It's time to stop complaining and start campaigning, says Stella Creasy.

A shortage of Marmite, arguments over exporting jam and angry Belgians. And that’s just this month.  As the Canadian trade deal stalls, and the government decides which cottage industry its will pick next as saviour for the nation, the British people are still no clearer getting an answer to what Brexit actually means. And they are also no clearer as to how they can have a say in how that question is answered.

To date there have been three stages to Brexit. The first was ideological: an ever-rising euroscepticism, rooted in a feeling that the costs the compromises working with others require were not comparable to the benefits. It oozed out, almost unnoticed, from its dormant home deep in the Labour left and the Tory right, stoked by Ukip to devastating effect.

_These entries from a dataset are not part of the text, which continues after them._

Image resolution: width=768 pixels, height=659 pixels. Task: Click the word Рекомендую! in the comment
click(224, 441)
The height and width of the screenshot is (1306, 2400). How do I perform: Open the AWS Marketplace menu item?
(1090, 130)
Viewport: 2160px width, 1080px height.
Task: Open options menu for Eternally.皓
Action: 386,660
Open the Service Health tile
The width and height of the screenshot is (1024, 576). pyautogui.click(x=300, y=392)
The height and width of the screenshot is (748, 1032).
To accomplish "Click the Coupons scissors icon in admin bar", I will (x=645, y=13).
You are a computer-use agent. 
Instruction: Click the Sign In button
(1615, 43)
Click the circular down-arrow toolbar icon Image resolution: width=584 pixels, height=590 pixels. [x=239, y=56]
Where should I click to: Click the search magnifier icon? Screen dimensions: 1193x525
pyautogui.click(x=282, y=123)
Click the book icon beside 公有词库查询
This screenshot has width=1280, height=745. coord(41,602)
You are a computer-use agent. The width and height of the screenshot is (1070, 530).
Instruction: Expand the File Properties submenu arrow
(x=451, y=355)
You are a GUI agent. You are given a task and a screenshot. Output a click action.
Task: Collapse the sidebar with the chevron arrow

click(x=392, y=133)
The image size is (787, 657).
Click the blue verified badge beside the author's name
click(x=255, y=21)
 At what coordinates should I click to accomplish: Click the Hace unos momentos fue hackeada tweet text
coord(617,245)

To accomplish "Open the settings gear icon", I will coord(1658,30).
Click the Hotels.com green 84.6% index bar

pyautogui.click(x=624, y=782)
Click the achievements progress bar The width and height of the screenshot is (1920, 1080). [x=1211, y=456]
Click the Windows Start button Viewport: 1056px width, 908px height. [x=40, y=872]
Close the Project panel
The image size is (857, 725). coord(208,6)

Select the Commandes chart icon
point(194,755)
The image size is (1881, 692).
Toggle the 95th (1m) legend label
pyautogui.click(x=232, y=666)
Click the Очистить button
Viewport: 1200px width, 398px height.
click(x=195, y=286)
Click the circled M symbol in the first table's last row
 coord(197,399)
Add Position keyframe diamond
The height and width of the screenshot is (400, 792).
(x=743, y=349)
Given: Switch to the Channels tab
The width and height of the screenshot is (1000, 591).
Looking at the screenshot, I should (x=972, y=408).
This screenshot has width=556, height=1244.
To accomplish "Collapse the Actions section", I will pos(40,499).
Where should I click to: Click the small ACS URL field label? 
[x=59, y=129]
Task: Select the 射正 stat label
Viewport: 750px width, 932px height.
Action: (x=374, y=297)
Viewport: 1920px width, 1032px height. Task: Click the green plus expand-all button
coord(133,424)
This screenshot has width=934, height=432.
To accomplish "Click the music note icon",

The second stage was the campaign of that referendum itself: a focus on immigration over-riding a wider debate about free trade, and underpinned by the tempting and vague claim that, in an unstable, unfair world, control could be taken back. With any deal dependent on the agreement of twenty eight other countries, it has already proved a hollow victory.

For the last few months, these consequences of these two stages have dominated discussion, generating heat, but not light about what happens next. Neither has anything helped to bring back together those who feel their lives are increasingly at the mercy of a political and economic elite and those who fear Britain is retreating from being a world leader to a back water.

Little wonder the analogy most commonly and easily reached for by commentators has been that of a divorce. They speculate our coming separation from our EU partners is going to be messy, combative and rancorous. Trash talk from some - including those in charge of negotiating -  further feeds this perception. That’s why it is time for all sides to push onto Brexit part three: the practical stage. How and when is it actually going to happen?

A more constructive framework to use than marriage is one of a changing business, rather than a changing relationship. Whatever the solid economic benefits of EU membership, the British people decided the social and democratic costs had become too great. So now we must adapt.

Brexit should be as much about innovating in what we make and create as it is about seeking to renew our trading deals with the world. New products must be sought alongside new markets. This doesn’t have to mean cutting corners or cutting jobs, but it does mean being prepared to learn new skills and invest in helping those in industries that are struggling to make this leap to move on. The UK has an incredible and varied set of services and products to offer the world, but will need to focus on what we do well and uniquely here to thrive. This is easier said than done, but can also offer hope. Specialising and skilling up also means we can resist those who want us to jettison hard-won environmental and social protections as an alternative. 

Most accept such a transition will take time. But what is contested is that it will require openness. However, handing the public a done deal - however well mediated - will do little to address the division within our country. Ensuring the best deal in a way that can garner the public support it needs to work requires strong feedback channels. That is why transparency about the government's plans for Brexit is so important. Of course, a balance needs to be struck with the need to protect negotiating positions, but scrutiny by parliament- and by extension the public- will be vital. With so many differing factors at stake and choices to be made, MPs have to be able and willing to bring their constituents into the discussion not just about what Brexit actually entails, but also what kind of country Britain will be during and after the result - and their role in making it happen. 

Those who want to claim the engagement of parliament and the public undermines the referendum result are still in stages one and two of this debate, looking for someone to blame for past injustices, not building a better future for all. Our Marmite may be safe for the moment, but Brexit can’t remain a love it or hate it phenomenon. It’s time for everyone to get practical.